A number of organizations are attempting to do just that, by situating campaigns against debt within struggles for economic freedom and racial justice, imagining creative approaches for taking it on at the personal, institutional and systemic level.

To hear more about this work, YES! and the New Economy Coalition put together a conversation between organizers who each approach debt from a different angle. Alexandra Flores-Quilty is elected president of the United States Student Association, the country’s oldest and largest student-led organization. Saket Soni is co-founder and executive director of the National Guestworker Alliance, formed in the wake of Hurricane Katrina to organize immigrant workers at the heart of New Orleans’ reconstruction—many of whom took out large loans just to enter the country. And Luke Herrine is legal coordinator for the Debt Collective, a membership-based organization that offers debtors—including the debt-striking students of the Corinthian 200—a shared platform for organization, advocacy, and direct action.

This interview has been edited for clarity—but you can watch the whole conversation at the bottom of the page.

Kate Aronoff: I want to start with a really basic question: What’s wrong with debt and why is it worth fighting against?

Luke Herrine: Debt is not inherently a negative thing. But the way it’s used has become a majorly extractive force in our society and especially so when one compares it to other potential forms of financing. For example, if higher education were completely funded by the state, which would be a relatively cheap thing to do, literally none of this debt would exist. So, organizing around debt can make us start to rethink how we finance and fund things.

Because society has become financialized, the suffering of debt is now directly connected to the economy’s central sources of profitability. Debtors who are organized can do some real damage and claim real power.

Alexandra Flores-Quilty: I wanted to start off with a bit of my own story and, specifically, how student debt has affected me. I come from a working-class family. I grew up in Oregon and was raised by a single mother who doesn’t have a college education. I ended up going to the University of Oregon and my mother and me both took out federal loans in order for me to get an education. My stepfather is a construction worker and works job to job. The fact that their income wasn’t stable affected the disbursement of my federal loans throughout my college education and, by my senior year, I was forced to drop out of school and wasn’t able to graduate.

People blame themselves for going into debt, but the reality is that there is a structure at work. The old floorboards we used to stand on are falling from under our feet.

So I now have $20,000 in federal student loans and my mother has $30,000. And I have no degree. It’s been incredibly difficult for my family. In my position within the U.S. Student Association, I work with college students across the country. Right now lots of them are struggling to complete their education. Sadly, I know a lot of folks who are on the brink of dropping out. Most are students of color.

Saket Soni: Let me tell you a story about a group of workers. These are immigrant workers from India who were led to believe that, if they came to the post-Katrina Gulf Coast to work, they would get legal status and could bring their families: the American dream.

The catch was that they would each have to pay $20,000 for their visas. In order to do that, they sold their homes—in some cases ancestral homes—plunged their families into debt, and came to the United States. Here, they found themselves in horrific conditions in labor camps deep in industrial Mississippi.

I went in to organize these workers. Their situation, I think, is a compelling metaphor for how debt creates a coercive context for many working people. These workers were treated unjustly, severely exploited, and when they spoke up were threatened with deportation. They were afraid of this because they couldn’t imagine carrying on with their lives if they returned to the level of debt they had acquired at home. The fact that they started on day one $20,000 in the negative set the entire structure of their power relationship with their employer. It’s like that for hundred of thousands of immigrants, but you don’t have to be an immigrant anymore to be in that kind of old-fashioned debt bondage.

■ Given records ■

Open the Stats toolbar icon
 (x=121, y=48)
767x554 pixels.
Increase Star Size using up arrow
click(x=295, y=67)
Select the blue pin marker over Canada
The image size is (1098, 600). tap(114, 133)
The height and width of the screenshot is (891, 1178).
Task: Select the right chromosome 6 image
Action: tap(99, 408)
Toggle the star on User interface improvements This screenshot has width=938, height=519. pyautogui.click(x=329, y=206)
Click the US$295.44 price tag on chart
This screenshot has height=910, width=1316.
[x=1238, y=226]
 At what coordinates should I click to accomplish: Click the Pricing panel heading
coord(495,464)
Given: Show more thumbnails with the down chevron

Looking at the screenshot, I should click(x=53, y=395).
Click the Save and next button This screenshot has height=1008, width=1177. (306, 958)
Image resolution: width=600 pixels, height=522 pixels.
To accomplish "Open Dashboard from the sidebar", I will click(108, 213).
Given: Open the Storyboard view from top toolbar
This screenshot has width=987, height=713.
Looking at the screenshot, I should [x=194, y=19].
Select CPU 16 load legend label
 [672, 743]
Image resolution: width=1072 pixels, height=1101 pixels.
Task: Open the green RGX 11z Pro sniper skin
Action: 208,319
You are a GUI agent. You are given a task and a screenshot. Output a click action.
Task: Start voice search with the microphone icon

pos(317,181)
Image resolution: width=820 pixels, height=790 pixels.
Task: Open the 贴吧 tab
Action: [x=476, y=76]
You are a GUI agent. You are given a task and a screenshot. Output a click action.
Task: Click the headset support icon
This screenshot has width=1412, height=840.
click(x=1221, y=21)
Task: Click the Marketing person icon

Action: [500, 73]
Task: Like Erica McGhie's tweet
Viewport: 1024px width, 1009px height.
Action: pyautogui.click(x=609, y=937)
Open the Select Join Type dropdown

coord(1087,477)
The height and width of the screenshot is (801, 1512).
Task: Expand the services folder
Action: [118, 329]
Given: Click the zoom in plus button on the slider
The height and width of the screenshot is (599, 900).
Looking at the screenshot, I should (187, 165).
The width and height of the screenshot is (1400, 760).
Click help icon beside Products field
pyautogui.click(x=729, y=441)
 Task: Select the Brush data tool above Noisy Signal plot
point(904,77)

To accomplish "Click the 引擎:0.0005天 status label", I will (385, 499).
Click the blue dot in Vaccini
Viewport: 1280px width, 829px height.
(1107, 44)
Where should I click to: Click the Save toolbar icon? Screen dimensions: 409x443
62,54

■ Objective 1 ■
Write out the interview on debt word for word, everything from "Because society has" down to "claim real power.".
■ Objective 2 ■
Name every person who speaks in the interview on debt.
Answer using nothing but the interview on debt.

■ Correct response 1 ■
Because society has become financialized, the suffering of debt is now directly connected to the economy’s central sources of profitability. Debtors who are organized can do some real damage and claim real power.

■ Correct response 2 ■
Kate Aronoff, Luke Herrine, Alexandra Flores-Quilty, Saket Soni